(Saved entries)
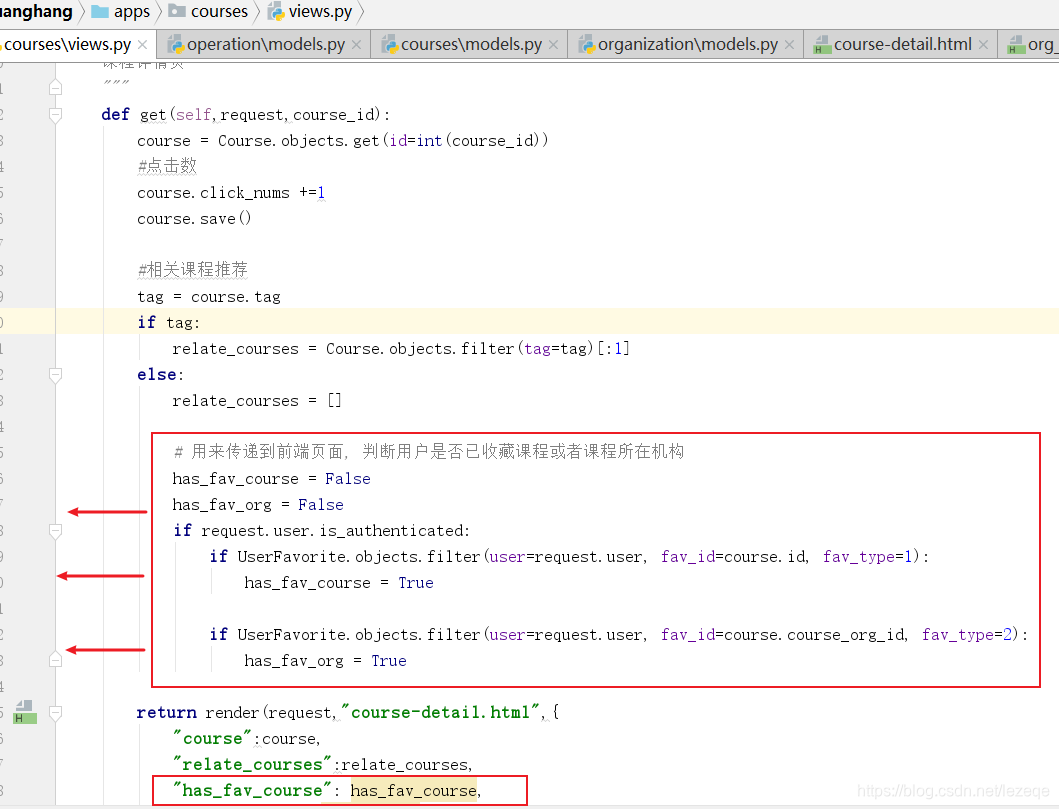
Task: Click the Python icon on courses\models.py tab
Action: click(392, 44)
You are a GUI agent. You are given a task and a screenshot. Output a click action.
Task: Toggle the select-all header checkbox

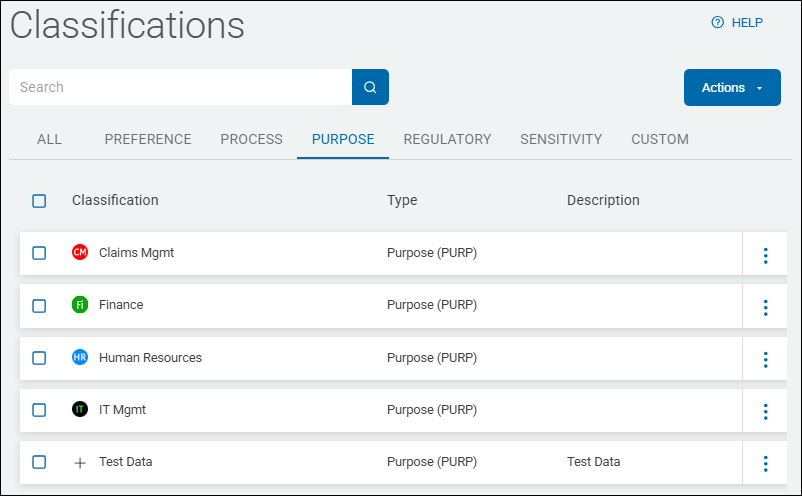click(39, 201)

● PROBLEM TO WORK ON
Exactly the lines from the one containing "You are a GUI" to the end of the records above, both end lines included, are to be printed, and no pictures with them.

● EXERCISE ANSWER
You are a GUI agent. You are given a task and a screenshot. Output a click action.
Task: Toggle the select-all header checkbox

click(39, 201)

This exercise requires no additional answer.